PPA-Optimized VLSI Architecture for Energy-Efficient Digital Systems
Keywords:
Energy-efficient VLSI, PPA optimization, Low-power design, Near-threshold computing, Sustainable VLSI architectures.Abstract
The growing need in small and high-density electronic devices has increased the significance
of the design of power-constrained and performance-efficient Very Large Scale Integration
(VLSI) architectures. The conventional methodologies used in the design of VLSI typically
focus on performance improvement, which further induces power consumption and
thermal reliability degradation thus negatively affecting the scaling of the current energy
starved systems.
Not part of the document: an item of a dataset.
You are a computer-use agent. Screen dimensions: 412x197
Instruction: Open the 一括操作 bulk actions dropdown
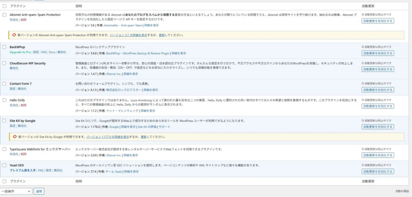click(x=16, y=191)
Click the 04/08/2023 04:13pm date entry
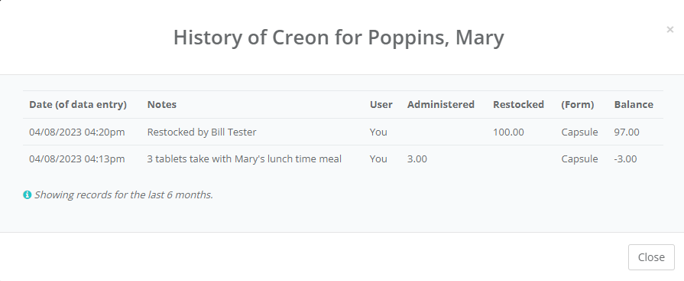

This study introduces a new VLSI Power-Performance-Area (PPA) optimised
architecture which strategically combines multi-level power saving methods and adaptive
performance scaling and area-aware design with regard to these issues. The suggested
architecture integrates volatile voltage and frequency adjustment (DVFS), micro-gated
power gating, and near-threshold functioning so as to allow smart power management of
a wide range of workloads. A common design architecture is used, in which power and
performance trade-offs are dynamically tuned with the balance at the hardware level and
area efficiency optimized with the help of logic sharing and small memory designs. Industry
standard simulation and synthesis of the architecture is carried out on a 45nm CMOS process,
and shows significant improvements in the energy efficiency and PPA measurements. The
proposed structure can reduce total power by up to 38 watts, performanceperwatts by 42
percent, and retain area overhead, as a result of architectural reuse, within 5 per cent of a
traditional baseline architecture. Besides, the architecture will be operationally integrity in the
near threshold voltages, therefore the architecture will run low on energy without any critical
level performance loss. The PPA-optimised-based approach in this work is scalable and is
applicable to a large variety of embedded and edge computers whose energy sustainability,
small silicon protocols, and reliable performance is paramount. The research paper is a
holistic approach and previously tested findings that present a viable solution to existing VLSI
design bottlenecks as part of the trend towards green and sustainable computing. The results
provide a good basis upon which new studies in AI-based dynamic power management and
cross-layer optimization of energy-conscious VLSI systems can be conducted.